66、(2-1)构建包含靶向第五种基因的sgrna序列的载体；

67、(2-2)将步骤(2-1)的载体导入到步骤1)获得的工程益生菌以缺失(敲除)第五种基因，获得包含多种基因修饰的工程益生菌。

68、在工程益生菌中基因修饰的顺序可以不分先后，任一组合的被修饰。所述第一、二、三、四、五种基因仅仅是为了区分彼此而进行的基因命名，并不表明时间的先后顺序，例如，可以在第四种基因修饰后进行第一种基因修饰，也可以在第一种基因修饰后，进行第五种基因的修饰，然后进行第三种基因的修饰，又例如可以在第五种基因修饰后，进行第四种基因的修饰，然后进行第一种基因修饰，等等，修饰后，在工程益生菌中至少包括第一、二、三、四种基因的修饰。

69、进一步优选的，核苷酸序列(如表达载体)可以通过多种方法导入到益生菌细胞或者其他宿主细胞中。这些方法包括(不局限于此)电穿孔法，磷酸钙沉淀法，热激法，脂质转染法，显微注射法，氯化锂法，醋酸锂法和病毒介导基因转移法。

70、除了益生菌细胞，宿主细胞还可以是任何可以用于标准分子生物学操作并产生核苷酸和多肽的细胞。包括但不仅限于细菌细胞(如e.coli)，昆虫细胞，植物细胞和哺乳动物细胞(如cho或cos细胞)。益生菌细胞包括本文中描述的工程益生菌细胞。
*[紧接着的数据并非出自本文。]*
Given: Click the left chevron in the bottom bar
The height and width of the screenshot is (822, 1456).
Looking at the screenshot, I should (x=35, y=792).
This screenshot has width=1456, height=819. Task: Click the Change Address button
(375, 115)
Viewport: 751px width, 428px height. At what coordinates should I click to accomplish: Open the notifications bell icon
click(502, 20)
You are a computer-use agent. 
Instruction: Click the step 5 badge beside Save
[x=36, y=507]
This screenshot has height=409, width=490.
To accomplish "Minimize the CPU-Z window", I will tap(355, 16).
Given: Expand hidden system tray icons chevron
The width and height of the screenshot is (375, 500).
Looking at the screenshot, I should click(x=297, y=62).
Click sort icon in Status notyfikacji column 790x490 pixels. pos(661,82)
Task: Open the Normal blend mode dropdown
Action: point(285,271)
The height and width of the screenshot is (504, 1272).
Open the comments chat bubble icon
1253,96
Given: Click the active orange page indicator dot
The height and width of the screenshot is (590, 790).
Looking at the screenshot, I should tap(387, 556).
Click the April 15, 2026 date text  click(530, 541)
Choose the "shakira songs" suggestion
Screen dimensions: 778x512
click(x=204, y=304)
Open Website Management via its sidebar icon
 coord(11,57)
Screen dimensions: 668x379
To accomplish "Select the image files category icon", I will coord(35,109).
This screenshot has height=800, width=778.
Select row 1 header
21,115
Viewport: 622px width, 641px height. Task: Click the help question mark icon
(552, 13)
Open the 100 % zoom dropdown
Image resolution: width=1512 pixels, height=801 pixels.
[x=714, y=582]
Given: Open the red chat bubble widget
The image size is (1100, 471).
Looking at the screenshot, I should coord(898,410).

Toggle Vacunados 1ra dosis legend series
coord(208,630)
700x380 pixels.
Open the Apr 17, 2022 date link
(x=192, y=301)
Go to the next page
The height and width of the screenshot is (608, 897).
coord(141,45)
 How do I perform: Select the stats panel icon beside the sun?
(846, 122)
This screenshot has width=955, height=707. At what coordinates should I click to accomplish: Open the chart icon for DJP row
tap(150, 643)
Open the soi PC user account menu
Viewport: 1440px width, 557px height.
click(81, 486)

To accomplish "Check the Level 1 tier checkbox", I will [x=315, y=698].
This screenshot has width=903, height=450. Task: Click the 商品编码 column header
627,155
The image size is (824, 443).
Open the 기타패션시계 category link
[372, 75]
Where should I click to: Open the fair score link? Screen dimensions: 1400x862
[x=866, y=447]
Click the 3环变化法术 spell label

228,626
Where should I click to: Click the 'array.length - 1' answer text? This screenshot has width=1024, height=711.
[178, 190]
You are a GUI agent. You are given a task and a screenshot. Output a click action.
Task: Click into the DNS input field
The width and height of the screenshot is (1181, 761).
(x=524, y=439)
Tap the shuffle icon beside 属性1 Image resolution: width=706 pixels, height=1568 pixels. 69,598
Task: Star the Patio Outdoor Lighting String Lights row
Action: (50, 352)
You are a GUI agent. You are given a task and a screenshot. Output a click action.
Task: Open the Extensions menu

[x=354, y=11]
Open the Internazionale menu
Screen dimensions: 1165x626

本文所指的宿主细胞不仅包括对其进行核苷酸转导的母细胞，还包括其子细胞。

71、在本发明的基因修饰过程中，供转入益生菌细胞筛选使用的选择标记基因包括但不仅限于益生菌可用的任何营养缺陷型基因，如ura3、leu2、his3、trp1、lys2。为了能进行尽可能多的基因修饰，同时避免营养缺陷型基因表达本身带来的可能干扰，优选能方便地被反复、循环使用的ura3基因。更进一步优选的，ura3等选择标记基因被循环使用而不保留在被基因修饰的菌株中。

72、虽然本发明实施例所应用的策略针对益生大肠杆菌，例如escherichia colinissle 1917(ecn)菌株的基因和多肽，但是相同的策略同样适用于其他益生菌，例如酵母菌、益生芽孢菌、丙酸梭菌、乳杆菌、双歧杆菌、放线菌等，可以根据这些益生菌中内源基因的不同，而导入丙酸合成的其他外源基因，包括上述第一至第四基因的一种或者多种基因，并可根据益生菌的不同而对密码子进行优化。在这些菌株中通路或者基因名称或许稍有不同，但是可以应用同样的策略和技术来修饰相应的通路和同源基因。此处描述的基因工程工程益生菌是本领域的研究人员所熟知的。

73、本发明第三方面，提供一种利用上述的工程益生菌生产丙酸的方法，所述方法包括在培养基中培养上述工程益生菌。

74、优选的，所述方法中培养基包括碳源，氮源，微量元素。

75、更优选的，所述方法中，培养基包括葡萄糖浓度为16-25g/l，酵母提取物为8-12g/l，蛋白胨为15-25g/l。

76、本发明第四方面，提供一种利用上述的工程益生菌发酵生产的发酵产物。

77、优选的，所述发酵产物包括上述工程益生菌和分泌的丙酸。

78、更优选的，所述丙酸含量至少25mg/l，例如30、35、40、45、50、55、58、60、67、72、80、90、101、113、150mg/l以上，甚至更高。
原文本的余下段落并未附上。